If you'd like to discuss any potential ideas for implementing 1BRC with the community, you can use the GitHub Discussions of this @1brc GitHub organization or the language-specific repository discussions. Please keep it friendly and civil.

Prize 🎁

If you enter this challenge, you may learn something new, get to inspire others, and take pride in seeing your name listed in the scoreboard above. Rumor has it that the winner of the Java competition (the original challenge language) may receive a unique 1️⃣🐝🏎️ t-shirt, too!

FAQ

Make sure you check your language-specific FAQ as well. 😉

What is the encoding of the measurements.txt file?

The file is encoded as UTF-8.

Can I make assumptions on the names of the weather stations showing up in the data set?

No. While only a fixed set of station names is used by the data set generator, any solution should work with arbitrary UTF-8 station names. For the sake of simplicity, names are guaranteed to contain no ; character.

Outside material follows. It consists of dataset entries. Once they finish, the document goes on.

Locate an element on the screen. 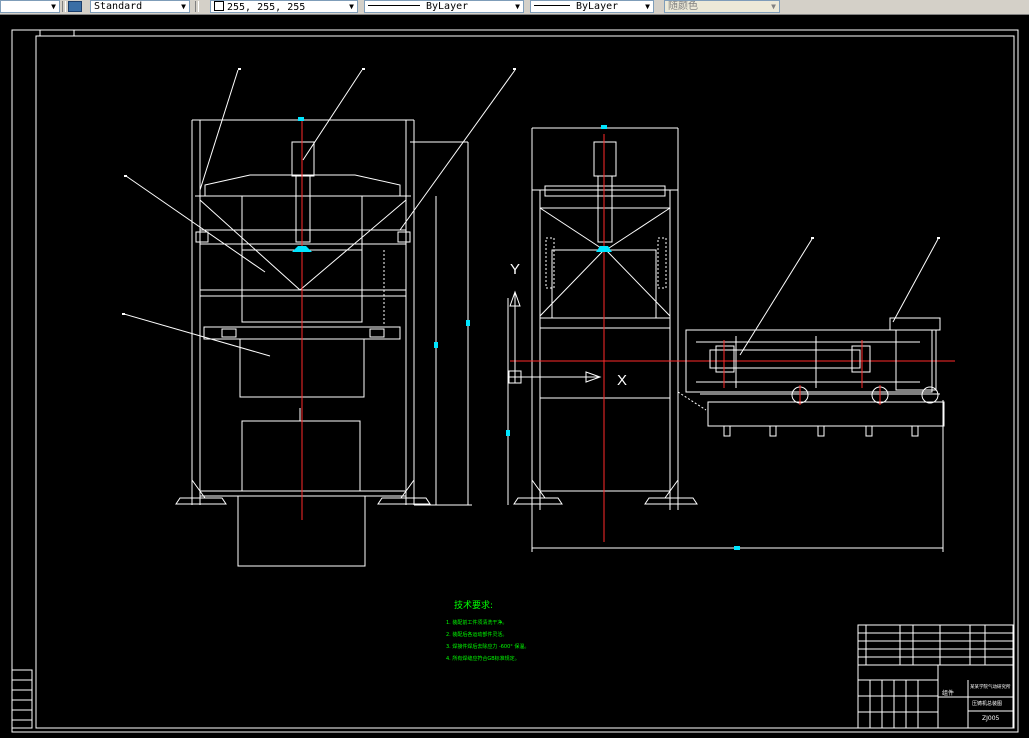 Image resolution: width=1029 pixels, height=738 pixels. linetype-sample is located at coordinates (394, 6).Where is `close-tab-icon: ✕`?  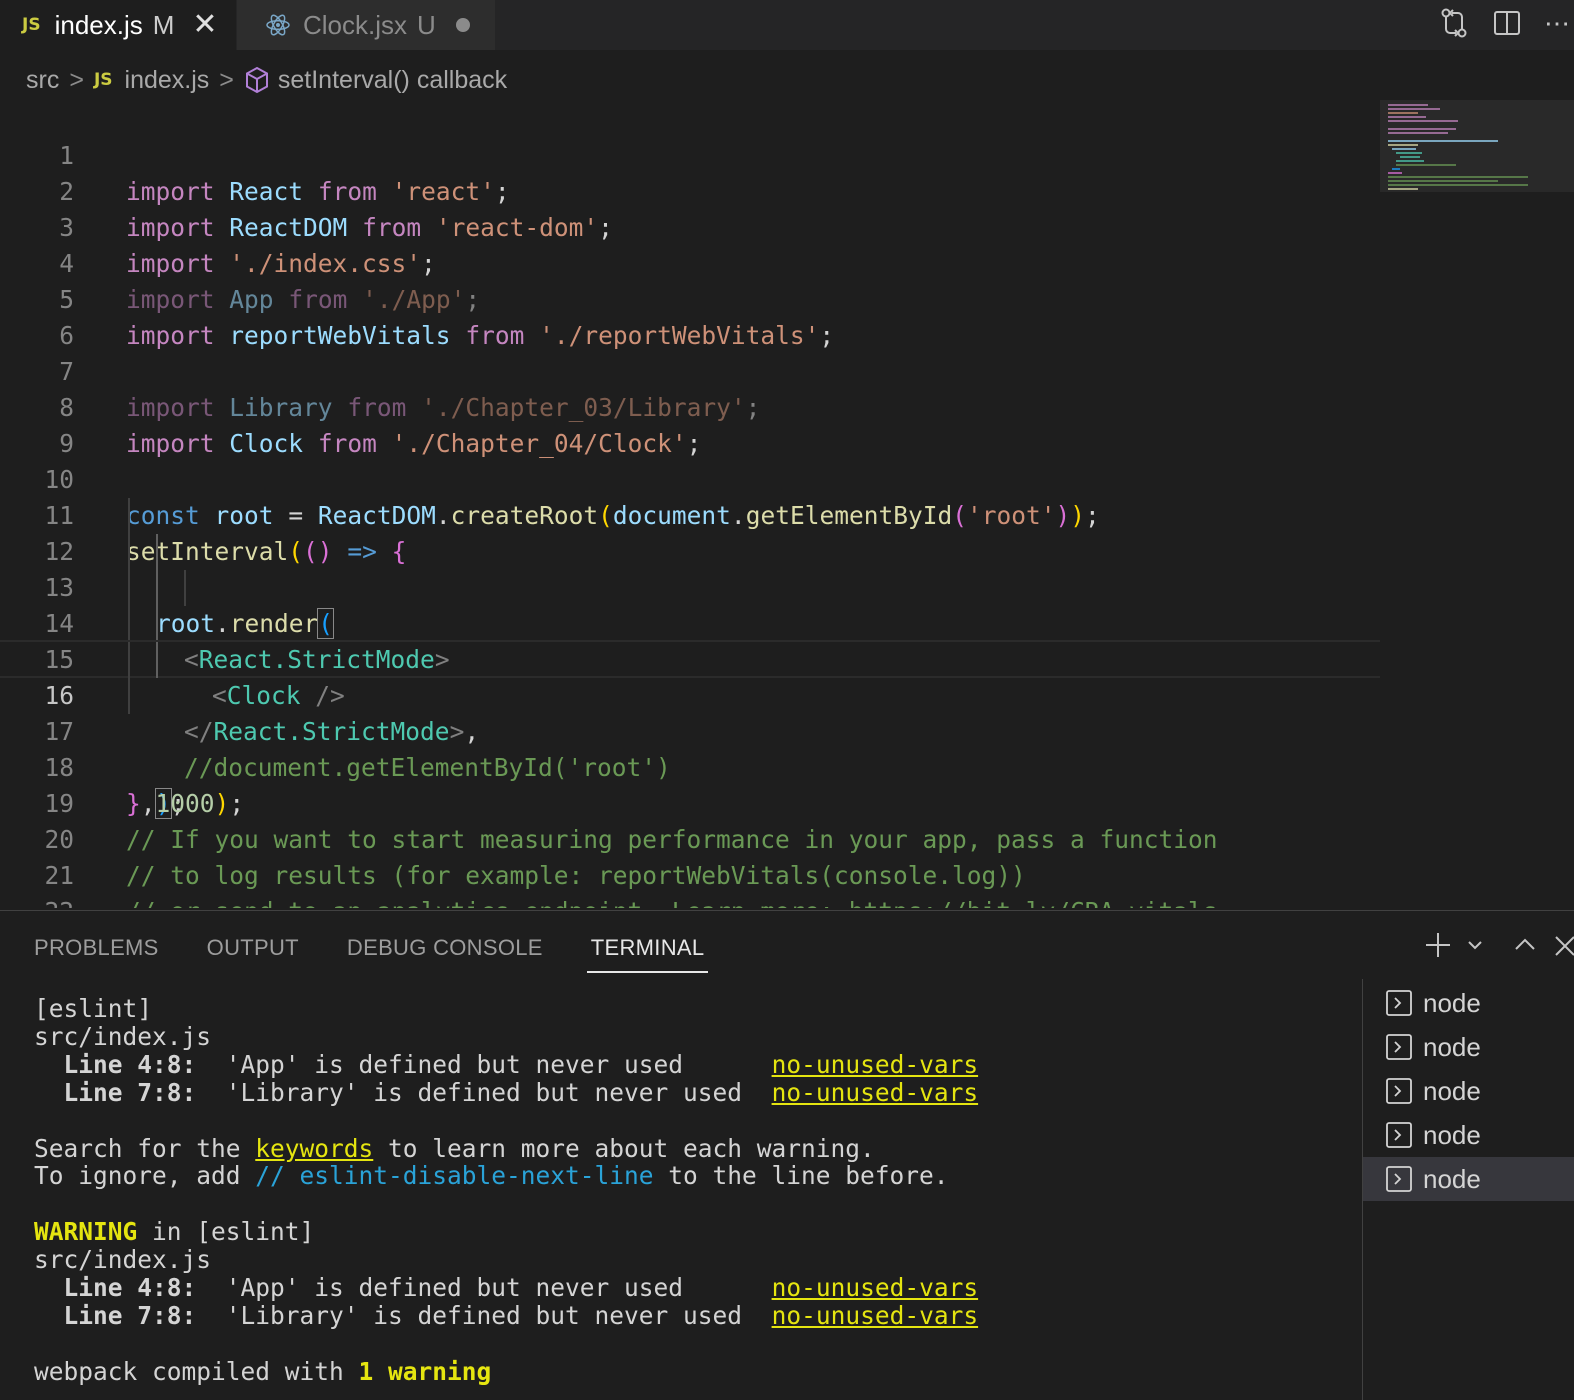 close-tab-icon: ✕ is located at coordinates (204, 25).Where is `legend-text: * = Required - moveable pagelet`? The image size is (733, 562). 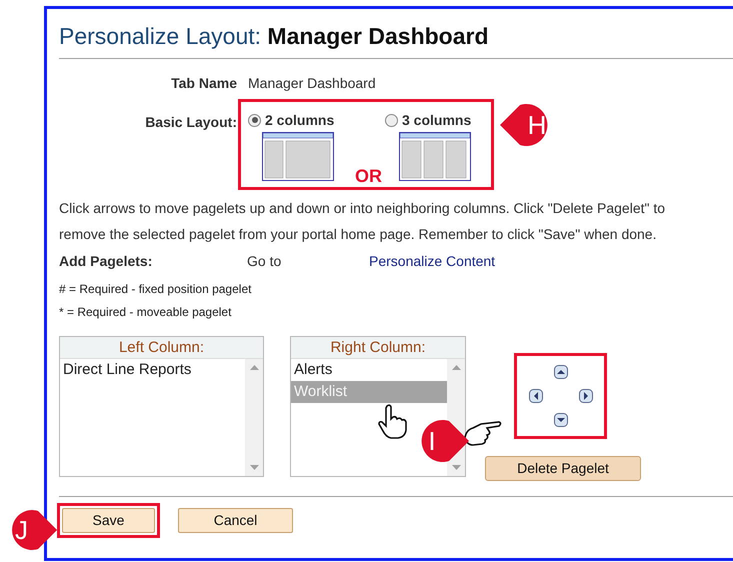 legend-text: * = Required - moveable pagelet is located at coordinates (146, 312).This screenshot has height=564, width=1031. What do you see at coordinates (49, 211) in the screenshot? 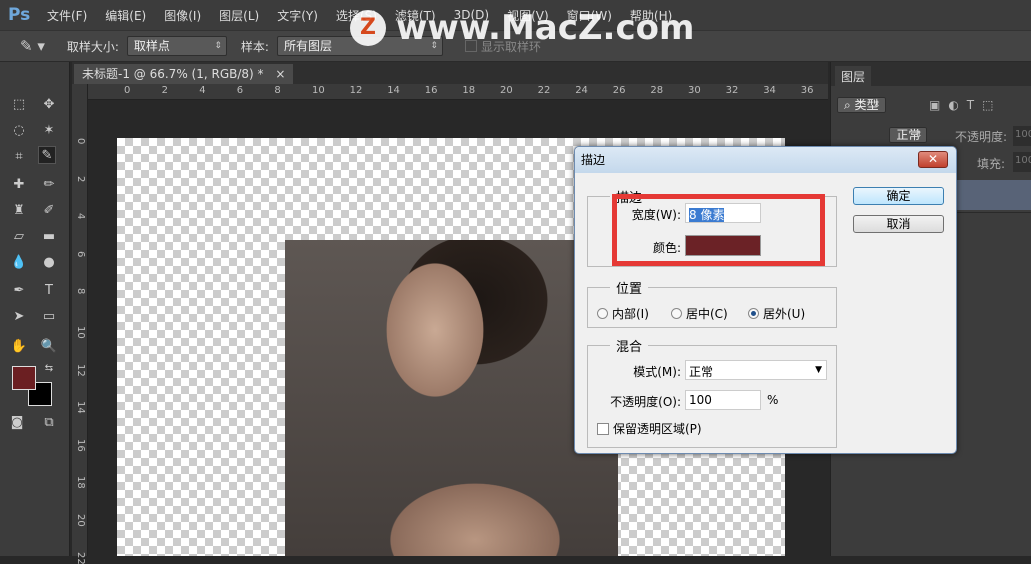
I see `history-brush-icon: ✐` at bounding box center [49, 211].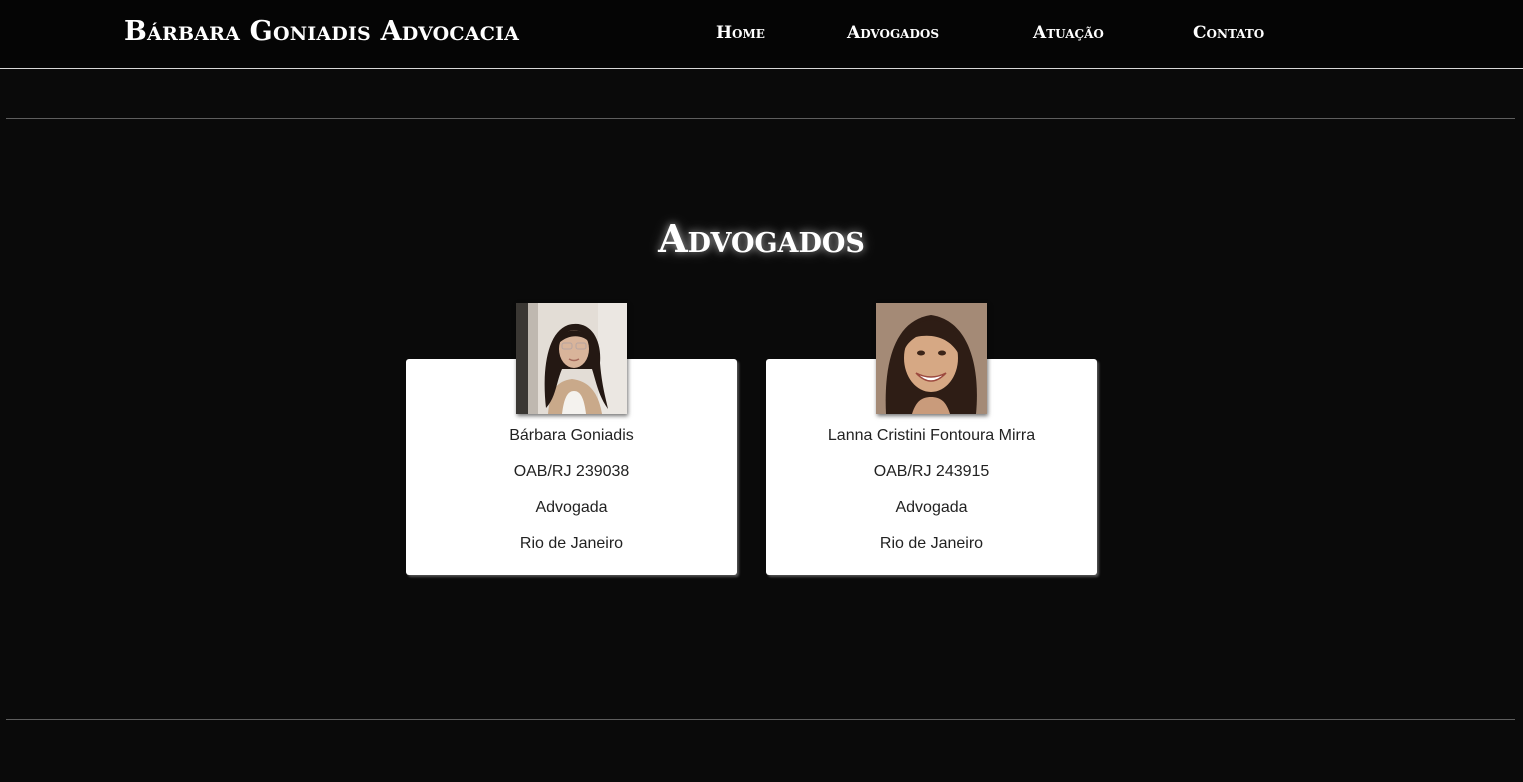  What do you see at coordinates (1068, 33) in the screenshot?
I see `nav-link-atuacao: Atuação` at bounding box center [1068, 33].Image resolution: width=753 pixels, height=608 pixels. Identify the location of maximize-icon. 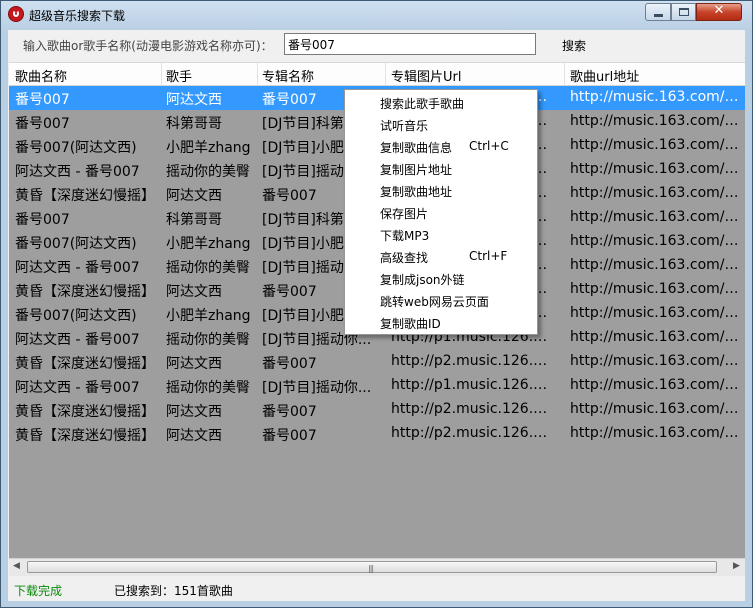
(684, 12).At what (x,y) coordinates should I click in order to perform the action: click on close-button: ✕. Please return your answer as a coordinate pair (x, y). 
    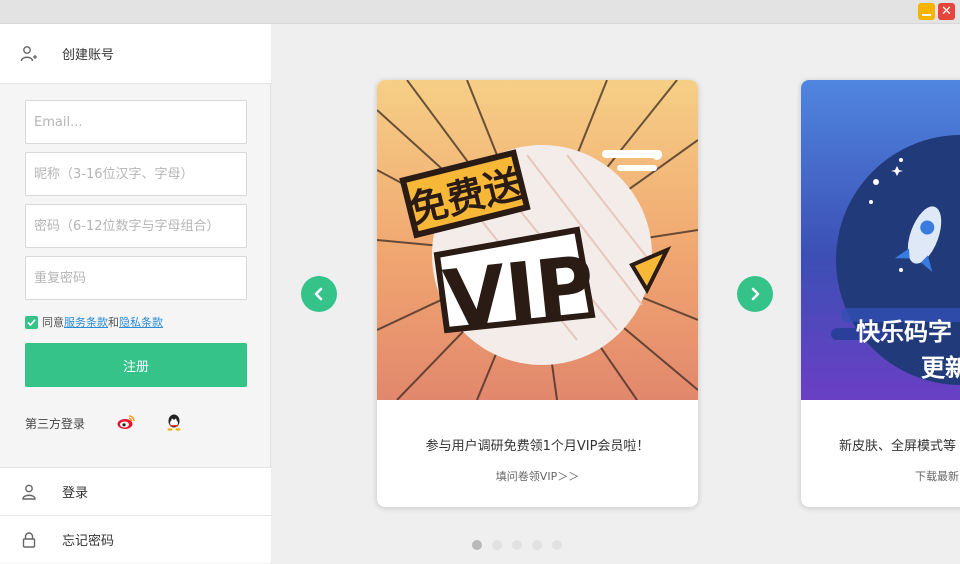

Can I copy code from other submissions?

Yes, you can. The primary focus of the challenge is about learning something new, rather than "winning". When you do so, please give credit to the relevant source submissions. Please don't re-submit other entries with no or only trivial improvements.

My solution runs in 2 sec on my machine. Am I the fastest 1BRC-er in the world?

Probably not. 😊 1BRC results are reported in wallclock time, thus results of different implementations are only comparable when obtained on the same machine. If for instance an implementation is faster on a 32 core workstation than on the 8 core evaluation instance, this doesn't allow for any conclusions. When sharing 1BRC results, you should also always share the result of running the baseline implementation on the same hardware.

Why 1️⃣🐝🏎️?

It's the abbreviation of the project name: the One Billion Row Challenge.